No entanto, Teixeira dos Santos recusa-se a explicar que medidas adicionais são essas, esclarecendo que o Orçamento será “OE “aprovado na generalidade” e servirá de “base de trabalho” e que será depois “ajustado aos desafios do país” — in RR Renascença.

Conhecendo, todo o país, como conhece, o mitómano que elegeu para primeiro ministro, e a fidelidade canina dos seus acólitos ministeriais e deputados de confiança (Teixeira dos Santos, Pedro Silva Pereira, Vieira da Silva, Santos Silva, e o canídeo de fila parlamentar Jorge Lacão), podemos desde já fazer apostas sobre quantas semanas levará a esfumar-se o putativo acordo orçamental hoje anunciado.

Pedro Passos de Coelho, cuja liderança tem melhorado a olhos vistos, graças às vozes avisadas dos seus novos e experientes conselheiros (nomeadamente Diogo Leite de Campos e Eduardo Catroga), já percebeu que Sócrates não tem palavra, e que além de não ter palavra, é um perigoso mitómano encurralado na incompetência gritante das suas políticas, e enredado nas teias tenebrosas da tríade pirata de Macau, ou até, quem sabe, de alguma seita dianética com origem nos Estados Unidos. O BPN é uma bomba relógio que escalda nas mãos de Cavaco Silva, mas poderá revelar-se também uma castanha quente para Sócrates. Alguém já perguntou a esta criatura se tem dinheiro seu em contas bancárias no estrangeiro? Alguém já perguntou ao primeiro ministro se tem dinheiro seu em  paraísos fiscais? São duas perguntas inocentes que merecem resposta, creio.
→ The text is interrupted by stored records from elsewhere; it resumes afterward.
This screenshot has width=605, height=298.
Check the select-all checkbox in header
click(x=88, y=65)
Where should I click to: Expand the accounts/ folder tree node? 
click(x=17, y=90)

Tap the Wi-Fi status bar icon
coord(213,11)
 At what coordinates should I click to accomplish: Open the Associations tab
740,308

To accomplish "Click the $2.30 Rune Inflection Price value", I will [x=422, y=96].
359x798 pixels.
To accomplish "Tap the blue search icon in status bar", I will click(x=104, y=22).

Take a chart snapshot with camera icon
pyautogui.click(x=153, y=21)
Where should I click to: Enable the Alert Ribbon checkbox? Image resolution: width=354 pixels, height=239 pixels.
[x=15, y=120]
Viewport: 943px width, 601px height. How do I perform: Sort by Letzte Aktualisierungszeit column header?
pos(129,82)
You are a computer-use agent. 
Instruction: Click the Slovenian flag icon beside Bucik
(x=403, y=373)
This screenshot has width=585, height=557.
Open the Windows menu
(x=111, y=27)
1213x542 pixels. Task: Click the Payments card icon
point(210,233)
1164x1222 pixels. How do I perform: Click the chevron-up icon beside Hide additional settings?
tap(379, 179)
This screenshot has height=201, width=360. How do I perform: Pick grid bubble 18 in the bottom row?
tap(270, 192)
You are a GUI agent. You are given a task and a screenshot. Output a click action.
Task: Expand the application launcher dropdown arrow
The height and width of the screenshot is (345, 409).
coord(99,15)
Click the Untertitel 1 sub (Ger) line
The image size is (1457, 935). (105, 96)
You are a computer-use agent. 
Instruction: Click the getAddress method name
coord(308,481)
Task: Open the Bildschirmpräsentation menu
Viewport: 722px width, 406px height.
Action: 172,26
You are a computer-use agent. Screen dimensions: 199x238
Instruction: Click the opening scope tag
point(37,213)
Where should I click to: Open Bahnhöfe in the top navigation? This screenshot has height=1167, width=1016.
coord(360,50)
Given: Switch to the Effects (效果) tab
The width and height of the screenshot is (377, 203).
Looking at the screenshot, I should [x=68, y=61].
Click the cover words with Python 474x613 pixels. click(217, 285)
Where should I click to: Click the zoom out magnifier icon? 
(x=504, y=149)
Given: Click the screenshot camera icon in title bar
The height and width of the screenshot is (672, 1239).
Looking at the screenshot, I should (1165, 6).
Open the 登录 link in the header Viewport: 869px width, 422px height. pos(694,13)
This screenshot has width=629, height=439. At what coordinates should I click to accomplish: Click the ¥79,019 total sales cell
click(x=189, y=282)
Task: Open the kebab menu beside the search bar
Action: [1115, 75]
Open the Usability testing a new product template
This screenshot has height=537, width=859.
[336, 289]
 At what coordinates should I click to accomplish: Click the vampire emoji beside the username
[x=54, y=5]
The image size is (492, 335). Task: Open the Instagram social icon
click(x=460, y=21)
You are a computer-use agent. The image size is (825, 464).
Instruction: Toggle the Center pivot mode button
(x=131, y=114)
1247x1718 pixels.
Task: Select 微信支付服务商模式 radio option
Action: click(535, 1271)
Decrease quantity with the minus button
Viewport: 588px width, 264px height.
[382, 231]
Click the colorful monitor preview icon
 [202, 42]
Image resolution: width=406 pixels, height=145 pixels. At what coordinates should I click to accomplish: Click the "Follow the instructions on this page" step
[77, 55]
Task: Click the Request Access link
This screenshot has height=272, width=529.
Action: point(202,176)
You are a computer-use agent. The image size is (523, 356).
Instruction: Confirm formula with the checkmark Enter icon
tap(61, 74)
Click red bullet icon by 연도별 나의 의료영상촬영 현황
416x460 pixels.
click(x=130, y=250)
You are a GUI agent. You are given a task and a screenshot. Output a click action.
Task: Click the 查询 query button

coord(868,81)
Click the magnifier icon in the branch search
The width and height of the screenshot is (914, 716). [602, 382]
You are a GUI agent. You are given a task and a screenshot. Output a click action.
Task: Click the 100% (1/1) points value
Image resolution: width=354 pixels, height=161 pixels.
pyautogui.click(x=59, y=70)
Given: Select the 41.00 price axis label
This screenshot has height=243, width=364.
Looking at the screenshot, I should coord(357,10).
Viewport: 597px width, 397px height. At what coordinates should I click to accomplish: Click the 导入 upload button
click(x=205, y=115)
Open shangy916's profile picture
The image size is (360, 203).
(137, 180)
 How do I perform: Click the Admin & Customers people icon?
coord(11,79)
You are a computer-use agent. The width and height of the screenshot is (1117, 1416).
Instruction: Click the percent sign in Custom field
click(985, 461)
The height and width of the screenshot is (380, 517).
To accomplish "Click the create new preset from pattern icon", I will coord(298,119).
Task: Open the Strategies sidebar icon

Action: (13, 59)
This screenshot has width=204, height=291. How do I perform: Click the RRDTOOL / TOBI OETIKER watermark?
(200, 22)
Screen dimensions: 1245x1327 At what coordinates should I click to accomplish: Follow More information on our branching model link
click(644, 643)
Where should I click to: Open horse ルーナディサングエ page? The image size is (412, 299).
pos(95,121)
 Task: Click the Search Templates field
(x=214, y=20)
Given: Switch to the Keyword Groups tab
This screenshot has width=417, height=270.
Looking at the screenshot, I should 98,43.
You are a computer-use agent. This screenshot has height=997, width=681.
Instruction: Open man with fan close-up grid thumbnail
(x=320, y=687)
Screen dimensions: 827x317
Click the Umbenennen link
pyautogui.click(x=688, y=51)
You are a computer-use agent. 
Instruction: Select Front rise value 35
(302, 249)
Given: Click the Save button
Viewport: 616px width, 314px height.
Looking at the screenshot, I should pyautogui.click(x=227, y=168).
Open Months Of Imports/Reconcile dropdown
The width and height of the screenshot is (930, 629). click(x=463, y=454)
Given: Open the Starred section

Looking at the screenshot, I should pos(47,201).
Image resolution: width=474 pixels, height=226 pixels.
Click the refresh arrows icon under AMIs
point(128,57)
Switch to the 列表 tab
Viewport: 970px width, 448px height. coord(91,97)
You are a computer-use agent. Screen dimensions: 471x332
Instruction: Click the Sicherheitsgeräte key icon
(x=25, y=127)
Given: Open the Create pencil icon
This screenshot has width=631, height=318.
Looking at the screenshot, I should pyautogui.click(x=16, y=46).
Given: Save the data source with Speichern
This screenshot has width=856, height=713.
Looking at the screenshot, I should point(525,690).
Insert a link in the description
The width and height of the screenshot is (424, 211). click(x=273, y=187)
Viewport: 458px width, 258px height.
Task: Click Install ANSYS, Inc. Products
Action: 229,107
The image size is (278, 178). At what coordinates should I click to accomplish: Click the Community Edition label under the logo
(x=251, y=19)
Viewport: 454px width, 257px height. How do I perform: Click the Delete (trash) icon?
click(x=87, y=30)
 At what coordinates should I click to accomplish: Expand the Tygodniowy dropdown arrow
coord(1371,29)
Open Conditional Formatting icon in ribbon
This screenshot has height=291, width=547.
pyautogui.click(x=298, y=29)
Na presente situação é do interesse de Sócrates demitir-se, para não ser assado em lume brando pelo colapso em curso da economia e das finanças do país. Mas há um perigo que lhe deve causar suores frios todas as noites: e se a Maçonaria lhe lança de novo a matilha do Ministério Público às canelas? Que poderá fazer para evitar uma queda definitiva no abismo? E se o inenarrável ex-sargento do PCP, e ex-ministro da Ota e do Deserto da Margem Sul, Mário Lino, denunciado por Ana Paula Vitorino no processo "Face Oculta", apontar os holofotes para o seu antigo chefe? Quem salvará Sócrates Pinto de Sousa dum imediato e interminável calvário judicial, se abandonar o cargo de primeiro ministro? Diz-me a intuição, pois os factos estão no segredo da Justiça, que alguns dos casos já encerrados poderão voltar a ser reabertos, e que novos casos poderão surgir de um dia para o outro, sobretudo se houver uma corrida aflita de ratazanas em direcção aos botes de salvação do abalroado navio governamental — que já mete água por todos os lados.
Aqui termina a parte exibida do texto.